しかし唯我は小南や国近にも似たような感情を抱いているとも思っている。
この状況で告白しても2人を理由に振られるかもしれないし、受け入れて貰えても小南や国近との関係が悪くなり唯我がショックを受けるかもしれない。
唯我とは付き合いたいが、唯我の交友関係を破壊したいとまでは思ってないので那須は告白するつもりはなかった。
よって玲に取れる方法は2つある。
1つはとにかくアプローチをし続けて唯我の中で自分の存在を小南や国近よりも遥かに高い位置にする事
そしてもう1つは……唯我を独り占めするのを諦めて、小南と国近に3人で唯我を共有するように働きかける事
しかし両方とも難しい。前者はやる事は簡単であるが、他の2人もアプローチをかけるだろうから差をつけるのは厳しい。

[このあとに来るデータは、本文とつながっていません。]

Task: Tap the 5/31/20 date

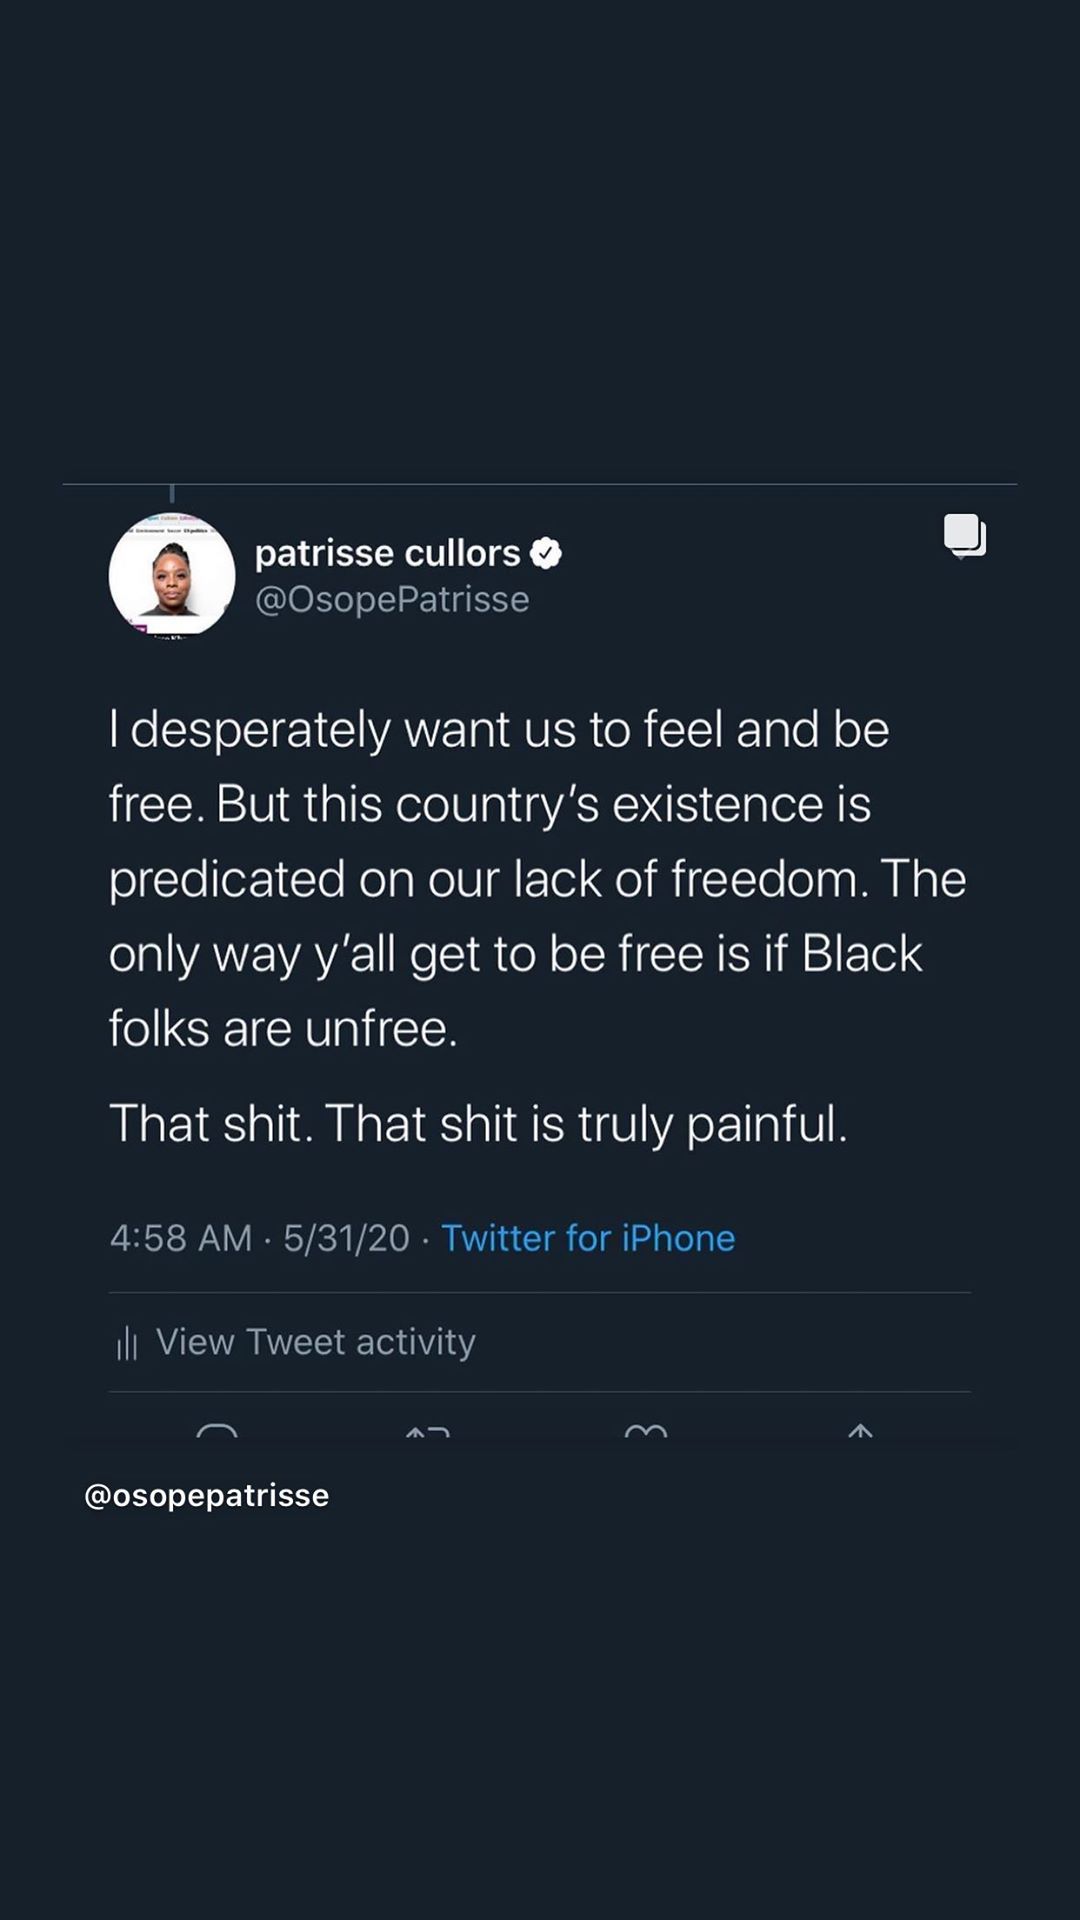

後者については成功すれば独り占めするのは無理だが、他の2人に取られる心配はなく確実に愛して貰える。しかし真面目な唯我がハーレムを築いていると周りから言われても、唯我本人はハーレムを望んでいるとは考えにくいので実現は難しい。
(とりあえず今は地道にアタックしないといけないわね)
幸いさっき頬にキスをしたので今後も挨拶代わりにする事ができるし、頬へのキスの回数を増やしたら親愛の証として唇同士のキスにも挑戦したいと那須は思った。
それから食堂に向かうまで、那須は唯我に対していつ頃唇同士のキスに挑むか計画を立てるのだった。